[Recorded data]
== Segment start ==

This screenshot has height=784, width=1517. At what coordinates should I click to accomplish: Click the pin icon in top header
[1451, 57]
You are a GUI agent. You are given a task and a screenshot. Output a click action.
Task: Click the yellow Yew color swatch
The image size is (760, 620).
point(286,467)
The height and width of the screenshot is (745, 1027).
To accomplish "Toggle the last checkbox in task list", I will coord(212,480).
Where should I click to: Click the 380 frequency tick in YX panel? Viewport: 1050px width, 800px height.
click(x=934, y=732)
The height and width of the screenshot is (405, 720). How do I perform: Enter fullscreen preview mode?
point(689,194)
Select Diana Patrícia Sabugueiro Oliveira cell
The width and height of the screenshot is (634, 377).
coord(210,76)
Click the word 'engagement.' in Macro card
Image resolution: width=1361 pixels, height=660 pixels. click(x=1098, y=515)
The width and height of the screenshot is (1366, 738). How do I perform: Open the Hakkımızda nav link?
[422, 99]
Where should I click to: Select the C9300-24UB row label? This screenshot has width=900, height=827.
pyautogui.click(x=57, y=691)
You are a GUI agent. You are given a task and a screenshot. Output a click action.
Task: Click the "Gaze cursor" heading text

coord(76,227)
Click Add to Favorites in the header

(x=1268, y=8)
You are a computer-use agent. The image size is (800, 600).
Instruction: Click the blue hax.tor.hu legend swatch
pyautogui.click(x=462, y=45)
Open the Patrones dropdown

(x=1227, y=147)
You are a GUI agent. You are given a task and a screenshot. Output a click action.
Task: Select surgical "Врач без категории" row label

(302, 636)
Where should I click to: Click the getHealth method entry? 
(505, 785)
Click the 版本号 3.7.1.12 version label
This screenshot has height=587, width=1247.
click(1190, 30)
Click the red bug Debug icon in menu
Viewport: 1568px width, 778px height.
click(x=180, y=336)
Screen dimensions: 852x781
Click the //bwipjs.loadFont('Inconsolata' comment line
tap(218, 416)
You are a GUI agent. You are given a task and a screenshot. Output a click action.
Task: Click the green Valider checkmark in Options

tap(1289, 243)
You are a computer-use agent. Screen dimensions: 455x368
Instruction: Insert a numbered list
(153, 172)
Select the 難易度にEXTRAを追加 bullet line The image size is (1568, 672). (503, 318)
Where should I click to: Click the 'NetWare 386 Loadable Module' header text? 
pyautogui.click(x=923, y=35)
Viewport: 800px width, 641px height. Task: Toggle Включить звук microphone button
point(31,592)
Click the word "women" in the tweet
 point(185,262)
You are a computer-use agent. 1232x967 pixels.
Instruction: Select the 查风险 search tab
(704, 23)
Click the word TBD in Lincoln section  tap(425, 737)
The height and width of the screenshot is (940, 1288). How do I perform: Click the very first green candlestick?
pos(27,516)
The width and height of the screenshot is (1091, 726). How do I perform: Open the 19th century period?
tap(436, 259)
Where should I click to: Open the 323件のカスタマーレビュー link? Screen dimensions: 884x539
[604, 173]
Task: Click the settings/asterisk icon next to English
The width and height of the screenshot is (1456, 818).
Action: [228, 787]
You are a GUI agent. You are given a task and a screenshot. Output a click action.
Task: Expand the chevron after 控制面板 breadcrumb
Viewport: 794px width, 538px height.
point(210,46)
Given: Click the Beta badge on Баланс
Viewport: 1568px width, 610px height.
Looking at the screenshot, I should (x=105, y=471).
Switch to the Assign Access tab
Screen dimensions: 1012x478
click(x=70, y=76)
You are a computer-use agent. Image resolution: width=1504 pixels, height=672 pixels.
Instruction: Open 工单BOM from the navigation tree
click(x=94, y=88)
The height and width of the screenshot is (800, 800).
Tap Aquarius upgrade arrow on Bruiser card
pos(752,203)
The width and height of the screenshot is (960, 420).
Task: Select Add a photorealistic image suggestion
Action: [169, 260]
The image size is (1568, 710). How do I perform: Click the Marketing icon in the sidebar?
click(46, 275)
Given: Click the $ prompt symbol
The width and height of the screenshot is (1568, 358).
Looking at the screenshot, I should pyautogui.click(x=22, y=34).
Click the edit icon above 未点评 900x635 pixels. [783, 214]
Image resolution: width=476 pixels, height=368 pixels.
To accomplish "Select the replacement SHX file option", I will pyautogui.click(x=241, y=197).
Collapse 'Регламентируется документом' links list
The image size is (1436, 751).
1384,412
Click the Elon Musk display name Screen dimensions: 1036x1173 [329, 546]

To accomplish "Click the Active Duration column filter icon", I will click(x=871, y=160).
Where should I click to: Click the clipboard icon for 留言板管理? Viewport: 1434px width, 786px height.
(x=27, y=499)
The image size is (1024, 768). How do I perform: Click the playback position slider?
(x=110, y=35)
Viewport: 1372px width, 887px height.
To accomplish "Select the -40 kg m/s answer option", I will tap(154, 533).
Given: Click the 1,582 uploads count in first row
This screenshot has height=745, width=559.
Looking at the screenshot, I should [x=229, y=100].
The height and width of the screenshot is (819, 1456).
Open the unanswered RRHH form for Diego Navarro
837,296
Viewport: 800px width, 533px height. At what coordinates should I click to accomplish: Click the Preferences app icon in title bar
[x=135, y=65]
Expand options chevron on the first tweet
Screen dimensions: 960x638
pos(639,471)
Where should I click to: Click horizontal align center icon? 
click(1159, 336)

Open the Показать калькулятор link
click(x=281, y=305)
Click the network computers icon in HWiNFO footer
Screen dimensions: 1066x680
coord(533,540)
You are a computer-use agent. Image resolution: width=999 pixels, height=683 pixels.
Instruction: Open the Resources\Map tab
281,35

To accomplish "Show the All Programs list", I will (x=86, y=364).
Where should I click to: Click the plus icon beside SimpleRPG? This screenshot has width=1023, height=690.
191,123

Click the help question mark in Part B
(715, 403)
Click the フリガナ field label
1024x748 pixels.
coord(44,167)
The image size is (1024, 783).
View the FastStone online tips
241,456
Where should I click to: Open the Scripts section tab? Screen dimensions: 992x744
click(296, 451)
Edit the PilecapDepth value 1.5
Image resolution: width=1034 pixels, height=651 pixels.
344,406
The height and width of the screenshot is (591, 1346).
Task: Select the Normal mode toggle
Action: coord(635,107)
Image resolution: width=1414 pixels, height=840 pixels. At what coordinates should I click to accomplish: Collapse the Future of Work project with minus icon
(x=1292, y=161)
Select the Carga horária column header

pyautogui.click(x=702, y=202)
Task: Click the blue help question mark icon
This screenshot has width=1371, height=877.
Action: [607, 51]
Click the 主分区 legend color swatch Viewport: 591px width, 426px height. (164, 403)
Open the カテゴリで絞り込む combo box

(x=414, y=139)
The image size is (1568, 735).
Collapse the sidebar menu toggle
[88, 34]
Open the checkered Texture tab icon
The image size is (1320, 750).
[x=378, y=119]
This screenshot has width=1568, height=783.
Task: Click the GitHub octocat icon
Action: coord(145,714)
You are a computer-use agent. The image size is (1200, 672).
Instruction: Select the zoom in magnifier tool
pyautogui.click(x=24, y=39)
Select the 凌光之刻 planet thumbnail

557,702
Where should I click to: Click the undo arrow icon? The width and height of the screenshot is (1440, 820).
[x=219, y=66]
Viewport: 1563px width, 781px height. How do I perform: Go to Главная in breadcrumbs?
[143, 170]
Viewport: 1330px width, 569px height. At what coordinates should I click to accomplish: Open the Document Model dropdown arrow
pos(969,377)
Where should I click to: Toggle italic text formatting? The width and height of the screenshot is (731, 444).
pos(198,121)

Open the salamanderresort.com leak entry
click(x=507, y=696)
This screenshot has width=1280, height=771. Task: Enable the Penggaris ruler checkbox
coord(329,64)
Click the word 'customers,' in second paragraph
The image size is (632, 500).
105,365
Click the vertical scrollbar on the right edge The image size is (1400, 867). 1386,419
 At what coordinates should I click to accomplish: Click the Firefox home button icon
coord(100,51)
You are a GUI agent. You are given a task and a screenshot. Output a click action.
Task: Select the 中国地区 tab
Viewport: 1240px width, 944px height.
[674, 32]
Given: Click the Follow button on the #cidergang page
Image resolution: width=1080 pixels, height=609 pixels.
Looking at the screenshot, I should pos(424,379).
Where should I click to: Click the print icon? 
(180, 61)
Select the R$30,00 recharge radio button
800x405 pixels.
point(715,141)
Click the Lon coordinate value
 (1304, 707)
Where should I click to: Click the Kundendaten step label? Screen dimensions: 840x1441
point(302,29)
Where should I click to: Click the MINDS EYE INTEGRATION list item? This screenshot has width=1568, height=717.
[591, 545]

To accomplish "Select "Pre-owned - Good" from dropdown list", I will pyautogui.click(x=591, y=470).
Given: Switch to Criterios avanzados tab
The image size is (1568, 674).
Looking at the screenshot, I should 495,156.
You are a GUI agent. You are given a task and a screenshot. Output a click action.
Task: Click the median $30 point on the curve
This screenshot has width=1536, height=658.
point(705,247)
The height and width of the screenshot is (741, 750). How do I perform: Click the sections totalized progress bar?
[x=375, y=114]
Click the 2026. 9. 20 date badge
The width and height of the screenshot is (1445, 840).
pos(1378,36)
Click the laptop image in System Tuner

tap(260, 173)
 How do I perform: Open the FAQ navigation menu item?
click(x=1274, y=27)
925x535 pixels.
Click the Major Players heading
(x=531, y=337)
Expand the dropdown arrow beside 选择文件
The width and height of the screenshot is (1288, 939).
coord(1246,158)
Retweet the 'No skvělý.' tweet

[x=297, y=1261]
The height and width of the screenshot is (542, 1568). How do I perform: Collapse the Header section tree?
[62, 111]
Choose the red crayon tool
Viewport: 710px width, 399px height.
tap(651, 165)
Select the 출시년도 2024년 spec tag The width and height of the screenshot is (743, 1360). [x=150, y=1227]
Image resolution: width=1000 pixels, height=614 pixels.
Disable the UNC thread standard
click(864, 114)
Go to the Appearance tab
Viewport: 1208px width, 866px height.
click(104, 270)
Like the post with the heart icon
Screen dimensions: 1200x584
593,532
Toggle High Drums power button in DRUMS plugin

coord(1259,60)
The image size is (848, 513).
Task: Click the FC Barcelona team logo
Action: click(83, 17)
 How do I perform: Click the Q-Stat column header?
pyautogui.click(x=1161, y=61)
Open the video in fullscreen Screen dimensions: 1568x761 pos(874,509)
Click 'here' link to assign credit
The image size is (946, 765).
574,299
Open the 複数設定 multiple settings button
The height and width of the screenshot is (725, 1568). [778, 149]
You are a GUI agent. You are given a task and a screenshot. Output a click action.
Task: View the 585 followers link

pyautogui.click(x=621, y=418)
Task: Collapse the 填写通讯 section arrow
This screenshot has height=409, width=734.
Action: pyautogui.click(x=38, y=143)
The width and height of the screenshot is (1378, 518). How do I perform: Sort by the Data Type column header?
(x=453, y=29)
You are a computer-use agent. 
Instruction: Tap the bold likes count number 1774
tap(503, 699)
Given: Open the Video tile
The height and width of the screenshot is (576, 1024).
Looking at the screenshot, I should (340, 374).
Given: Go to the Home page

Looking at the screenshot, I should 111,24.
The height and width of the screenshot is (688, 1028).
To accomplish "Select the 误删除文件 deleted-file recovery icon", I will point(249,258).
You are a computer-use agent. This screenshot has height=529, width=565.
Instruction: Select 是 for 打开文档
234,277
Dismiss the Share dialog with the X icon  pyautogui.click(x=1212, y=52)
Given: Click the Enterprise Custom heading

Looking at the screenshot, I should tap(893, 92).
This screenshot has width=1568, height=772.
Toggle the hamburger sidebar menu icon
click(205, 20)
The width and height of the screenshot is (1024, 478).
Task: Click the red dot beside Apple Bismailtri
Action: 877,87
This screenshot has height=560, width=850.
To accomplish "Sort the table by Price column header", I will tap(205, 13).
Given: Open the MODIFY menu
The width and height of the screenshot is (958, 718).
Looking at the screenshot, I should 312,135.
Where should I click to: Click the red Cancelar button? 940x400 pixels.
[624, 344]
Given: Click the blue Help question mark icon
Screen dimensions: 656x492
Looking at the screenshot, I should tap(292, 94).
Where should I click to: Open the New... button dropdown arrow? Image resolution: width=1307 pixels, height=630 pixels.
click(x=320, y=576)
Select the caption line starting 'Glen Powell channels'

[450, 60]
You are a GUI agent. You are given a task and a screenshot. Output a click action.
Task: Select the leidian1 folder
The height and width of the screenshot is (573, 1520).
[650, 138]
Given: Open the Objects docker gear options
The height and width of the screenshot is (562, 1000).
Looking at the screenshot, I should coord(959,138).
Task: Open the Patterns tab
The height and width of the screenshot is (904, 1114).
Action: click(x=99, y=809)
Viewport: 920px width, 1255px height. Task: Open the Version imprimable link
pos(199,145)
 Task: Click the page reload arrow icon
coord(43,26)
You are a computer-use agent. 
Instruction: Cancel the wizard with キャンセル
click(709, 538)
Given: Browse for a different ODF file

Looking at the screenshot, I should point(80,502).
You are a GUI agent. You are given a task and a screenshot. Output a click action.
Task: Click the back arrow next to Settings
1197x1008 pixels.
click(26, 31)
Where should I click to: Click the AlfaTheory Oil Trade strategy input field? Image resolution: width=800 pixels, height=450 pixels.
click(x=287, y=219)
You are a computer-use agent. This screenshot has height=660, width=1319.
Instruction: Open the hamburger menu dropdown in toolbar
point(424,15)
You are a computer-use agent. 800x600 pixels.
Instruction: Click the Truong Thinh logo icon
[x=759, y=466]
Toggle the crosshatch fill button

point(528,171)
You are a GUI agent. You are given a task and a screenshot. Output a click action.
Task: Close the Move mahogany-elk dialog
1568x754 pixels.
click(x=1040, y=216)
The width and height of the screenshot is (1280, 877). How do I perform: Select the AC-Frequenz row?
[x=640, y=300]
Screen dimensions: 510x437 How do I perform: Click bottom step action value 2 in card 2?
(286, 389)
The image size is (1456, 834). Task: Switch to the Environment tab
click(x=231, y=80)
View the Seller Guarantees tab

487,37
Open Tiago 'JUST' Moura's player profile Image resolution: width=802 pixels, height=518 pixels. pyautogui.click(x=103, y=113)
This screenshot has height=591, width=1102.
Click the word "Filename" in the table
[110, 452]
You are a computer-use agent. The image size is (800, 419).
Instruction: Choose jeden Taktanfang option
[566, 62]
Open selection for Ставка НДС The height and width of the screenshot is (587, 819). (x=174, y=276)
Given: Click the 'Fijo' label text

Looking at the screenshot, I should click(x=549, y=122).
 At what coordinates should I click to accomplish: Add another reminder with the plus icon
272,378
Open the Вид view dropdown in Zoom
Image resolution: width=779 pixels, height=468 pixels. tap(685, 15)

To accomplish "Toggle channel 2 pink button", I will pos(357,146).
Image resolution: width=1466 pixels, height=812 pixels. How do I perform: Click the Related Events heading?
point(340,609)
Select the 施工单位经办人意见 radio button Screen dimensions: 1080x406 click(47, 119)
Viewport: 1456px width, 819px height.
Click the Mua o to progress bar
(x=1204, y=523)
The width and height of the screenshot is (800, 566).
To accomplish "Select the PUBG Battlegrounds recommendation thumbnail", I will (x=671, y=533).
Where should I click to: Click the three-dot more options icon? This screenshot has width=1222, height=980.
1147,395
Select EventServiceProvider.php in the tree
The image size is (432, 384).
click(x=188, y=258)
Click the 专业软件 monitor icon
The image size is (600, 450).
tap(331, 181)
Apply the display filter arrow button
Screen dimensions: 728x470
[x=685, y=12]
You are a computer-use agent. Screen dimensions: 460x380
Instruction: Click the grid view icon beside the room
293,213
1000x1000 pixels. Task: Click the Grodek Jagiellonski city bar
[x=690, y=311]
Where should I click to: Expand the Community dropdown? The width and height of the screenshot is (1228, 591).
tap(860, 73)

== Segment end ==

▸ Task item:
For this exercise, please output exactly the lines above starting at the line with "Click the フリガナ field label" and ending at the line with "The image size is (1568, 735).", ends included.

▸ Exercise solution:
Click the フリガナ field label
1024x748 pixels.
coord(44,167)
The image size is (1024, 783).
View the FastStone online tips
241,456
Where should I click to: Open the Scripts section tab? Screen dimensions: 992x744
click(296, 451)
Edit the PilecapDepth value 1.5
Image resolution: width=1034 pixels, height=651 pixels.
344,406
The height and width of the screenshot is (591, 1346).
Task: Select the Normal mode toggle
Action: coord(635,107)
Image resolution: width=1414 pixels, height=840 pixels. At what coordinates should I click to accomplish: Collapse the Future of Work project with minus icon
(x=1292, y=161)
Select the Carga horária column header

pyautogui.click(x=702, y=202)
Task: Click the blue help question mark icon
This screenshot has width=1371, height=877.
Action: [607, 51]
Click the 主分区 legend color swatch Viewport: 591px width, 426px height. (164, 403)
Open the カテゴリで絞り込む combo box

(x=414, y=139)
The image size is (1568, 735).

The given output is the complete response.